Abstract
Purpose
Rapamycin inhibits vascular endothelial growth factor (VEGF) expression. VEGF is a tumor-elaborated protein that stimulates neovascularization. This inhibition can cause transient “normalization” of the generally dysfunctional tumor vasculature, resulting in improved tumor perfusion and oxygenation. We hypothesized that this may potentiate the antitumor effects of adjuvant ionizing radiation.
Methods
Mice bearing orthotopic Rh30 alveolar rhabdomyosarcomas were treated with rapamycin (5 mg/kg IP daily ×5). Tumors were then evaluated for changes in intratumoral oxygenation, perfusion, vessel permeability, and microvessel density. Additional tumor-bearing mice were treated with 5 doses of rapamycin, irradiation (4Gy), or 5 doses of rapamycin with irradiation administered on the 1st or 6th day of rapamycin treatment.
Results
Although tumor vessel permeability changed only minimally, microvessel density decreased (3,153±932 vs. 20,477±3,717.9 pixels/HPF) while intratumoral oxygenation increased significantly (0.0385±0.0141 vs. 0.0043±0.0023 mmHg/mm3) after 5 doses of rapamycin. Contrast-enhanced ultrasound demonstrated a significantly increased rate of change of signal intensity after 5 days of rapamycin, suggesting improved intratumoral perfusion. Tumor volume 14 days after treatment was smallest in mice treated with the combination of rapamycin given before irradiation.
Conclusion
Combination therapy with rapamycin given prior to irradiation to normalize the tumor vasculature, thereby improving tumor oxygenation, increased the sensitivity of alveolar rhabdomyosarcoma xenografts to adjuvant irradiation.

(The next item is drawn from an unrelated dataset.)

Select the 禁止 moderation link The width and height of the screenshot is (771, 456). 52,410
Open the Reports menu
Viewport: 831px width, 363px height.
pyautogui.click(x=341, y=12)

Keywords: Rhabdomyosarcoma, Rapamycin, VEGF inhibition, Ionizing Radiation
Rhabdomyosarcoma (RMS) is the most common soft tissue sarcoma in children, accounting for nearly fifty percent of pediatric soft tissue sarcomas, with alveolar RMS (ARMS) being the most aggressive histologic subtype [1]. The current treatment for ARMS includes 3 modalities: surgical resection, radiation therapy, and systemic chemotherapy. Ionizing radiation (IR) is an essential component of multimodal therapy for ARMS, although the efficacy of IR depends on the presence of oxygen in the target tumor tissue for the generation of free radicals. This creates DNA injury, leading to tumor cell apoptosis and decreased tumor size. Yet tumor tissue is relatively hypoxic and thus higher doses of radiation are required which increases the chance of complications due to irradiation. These complications include growth arrest of normal tissues and the potential for a second malignancy later in life [2]. Thus, ways to improve the efficacy of ionizing radiation by augmenting target cell oxygenation would be advantageous. Rapamycin is a macrolide antibiotic that inhibits the mammalian target of rapamycin (mTOR). mTOR plays a significant role in regulating tumor cell growth and metabolism; its inhibition causes suppression of tumor cell invasion, proliferation, and metastasis and causes apoptosis of tumor cells. In addition, rapamycin also has strong anti-angiogenic properties related to suppression of vascular endothelial growth factor (VEGF) [3].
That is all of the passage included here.